(RECORD EXTRACTS Opens)

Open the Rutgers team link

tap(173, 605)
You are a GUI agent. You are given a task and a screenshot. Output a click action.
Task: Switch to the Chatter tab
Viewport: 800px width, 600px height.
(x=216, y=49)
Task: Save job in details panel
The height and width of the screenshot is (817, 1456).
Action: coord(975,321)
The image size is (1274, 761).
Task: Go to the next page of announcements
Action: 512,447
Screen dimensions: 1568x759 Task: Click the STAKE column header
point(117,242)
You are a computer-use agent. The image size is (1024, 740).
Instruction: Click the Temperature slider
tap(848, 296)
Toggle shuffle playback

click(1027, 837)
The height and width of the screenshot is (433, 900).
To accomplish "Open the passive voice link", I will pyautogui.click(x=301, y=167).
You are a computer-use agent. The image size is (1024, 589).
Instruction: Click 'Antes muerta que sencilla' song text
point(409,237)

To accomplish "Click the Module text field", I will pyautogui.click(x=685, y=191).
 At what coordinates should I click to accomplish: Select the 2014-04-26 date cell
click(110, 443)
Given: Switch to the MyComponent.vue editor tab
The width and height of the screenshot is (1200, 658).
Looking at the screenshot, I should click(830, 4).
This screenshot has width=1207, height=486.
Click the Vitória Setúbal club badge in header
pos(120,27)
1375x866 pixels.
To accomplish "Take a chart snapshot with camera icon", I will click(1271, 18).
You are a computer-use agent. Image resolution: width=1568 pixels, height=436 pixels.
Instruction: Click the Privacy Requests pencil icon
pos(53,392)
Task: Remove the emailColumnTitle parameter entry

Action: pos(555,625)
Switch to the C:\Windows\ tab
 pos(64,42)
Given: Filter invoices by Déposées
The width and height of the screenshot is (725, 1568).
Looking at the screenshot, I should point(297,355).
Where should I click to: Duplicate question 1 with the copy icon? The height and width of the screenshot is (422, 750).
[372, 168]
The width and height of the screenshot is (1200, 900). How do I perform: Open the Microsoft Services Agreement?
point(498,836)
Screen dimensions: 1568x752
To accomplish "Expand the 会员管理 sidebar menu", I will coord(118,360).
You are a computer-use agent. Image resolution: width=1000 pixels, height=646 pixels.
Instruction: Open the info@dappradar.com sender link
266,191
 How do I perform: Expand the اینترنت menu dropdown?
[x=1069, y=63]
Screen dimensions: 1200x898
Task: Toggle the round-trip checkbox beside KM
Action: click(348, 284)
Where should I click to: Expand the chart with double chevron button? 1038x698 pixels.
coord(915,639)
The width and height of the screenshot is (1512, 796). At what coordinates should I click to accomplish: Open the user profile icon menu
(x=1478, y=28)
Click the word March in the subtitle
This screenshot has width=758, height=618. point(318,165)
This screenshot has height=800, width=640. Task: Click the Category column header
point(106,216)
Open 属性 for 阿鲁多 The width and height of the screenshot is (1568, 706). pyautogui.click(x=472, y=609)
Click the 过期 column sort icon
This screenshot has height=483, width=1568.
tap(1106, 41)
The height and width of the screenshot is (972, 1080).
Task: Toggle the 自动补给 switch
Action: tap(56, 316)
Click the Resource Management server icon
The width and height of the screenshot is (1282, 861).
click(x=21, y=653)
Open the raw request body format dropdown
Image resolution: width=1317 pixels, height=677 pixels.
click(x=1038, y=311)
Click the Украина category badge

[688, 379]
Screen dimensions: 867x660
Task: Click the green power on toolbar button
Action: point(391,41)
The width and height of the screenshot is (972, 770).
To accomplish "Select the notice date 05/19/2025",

(RECORD EXTRACTS Closes)

**EXERCISE:**
Print the whole listing once more, exactly as it stands.

**OUTPUT FOR THIS TASK:**
Open the Rutgers team link

tap(173, 605)
You are a GUI agent. You are given a task and a screenshot. Output a click action.
Task: Switch to the Chatter tab
Viewport: 800px width, 600px height.
(x=216, y=49)
Task: Save job in details panel
The height and width of the screenshot is (817, 1456).
Action: coord(975,321)
The image size is (1274, 761).
Task: Go to the next page of announcements
Action: 512,447
Screen dimensions: 1568x759 Task: Click the STAKE column header
point(117,242)
You are a computer-use agent. The image size is (1024, 740).
Instruction: Click the Temperature slider
tap(848, 296)
Toggle shuffle playback

click(1027, 837)
The height and width of the screenshot is (433, 900).
To accomplish "Open the passive voice link", I will pyautogui.click(x=301, y=167).
You are a computer-use agent. The image size is (1024, 589).
Instruction: Click 'Antes muerta que sencilla' song text
point(409,237)

To accomplish "Click the Module text field", I will pyautogui.click(x=685, y=191).
 At what coordinates should I click to accomplish: Select the 2014-04-26 date cell
click(110, 443)
Given: Switch to the MyComponent.vue editor tab
The width and height of the screenshot is (1200, 658).
Looking at the screenshot, I should click(830, 4).
This screenshot has width=1207, height=486.
Click the Vitória Setúbal club badge in header
pos(120,27)
1375x866 pixels.
To accomplish "Take a chart snapshot with camera icon", I will click(1271, 18).
You are a computer-use agent. Image resolution: width=1568 pixels, height=436 pixels.
Instruction: Click the Privacy Requests pencil icon
pos(53,392)
Task: Remove the emailColumnTitle parameter entry

Action: pos(555,625)
Switch to the C:\Windows\ tab
 pos(64,42)
Given: Filter invoices by Déposées
The width and height of the screenshot is (725, 1568).
Looking at the screenshot, I should point(297,355).
Where should I click to: Duplicate question 1 with the copy icon? The height and width of the screenshot is (422, 750).
[372, 168]
The width and height of the screenshot is (1200, 900). How do I perform: Open the Microsoft Services Agreement?
point(498,836)
Screen dimensions: 1568x752
To accomplish "Expand the 会员管理 sidebar menu", I will coord(118,360).
You are a computer-use agent. Image resolution: width=1000 pixels, height=646 pixels.
Instruction: Open the info@dappradar.com sender link
266,191
 How do I perform: Expand the اینترنت menu dropdown?
[x=1069, y=63]
Screen dimensions: 1200x898
Task: Toggle the round-trip checkbox beside KM
Action: click(348, 284)
Where should I click to: Expand the chart with double chevron button? 1038x698 pixels.
coord(915,639)
The width and height of the screenshot is (1512, 796). At what coordinates should I click to accomplish: Open the user profile icon menu
(x=1478, y=28)
Click the word March in the subtitle
This screenshot has width=758, height=618. point(318,165)
This screenshot has height=800, width=640. Task: Click the Category column header
point(106,216)
Open 属性 for 阿鲁多 The width and height of the screenshot is (1568, 706). pyautogui.click(x=472, y=609)
Click the 过期 column sort icon
This screenshot has height=483, width=1568.
tap(1106, 41)
The height and width of the screenshot is (972, 1080).
Task: Toggle the 自动补给 switch
Action: tap(56, 316)
Click the Resource Management server icon
The width and height of the screenshot is (1282, 861).
click(x=21, y=653)
Open the raw request body format dropdown
Image resolution: width=1317 pixels, height=677 pixels.
click(x=1038, y=311)
Click the Украина category badge

[688, 379]
Screen dimensions: 867x660
Task: Click the green power on toolbar button
Action: point(391,41)
The width and height of the screenshot is (972, 770).
To accomplish "Select the notice date 05/19/2025",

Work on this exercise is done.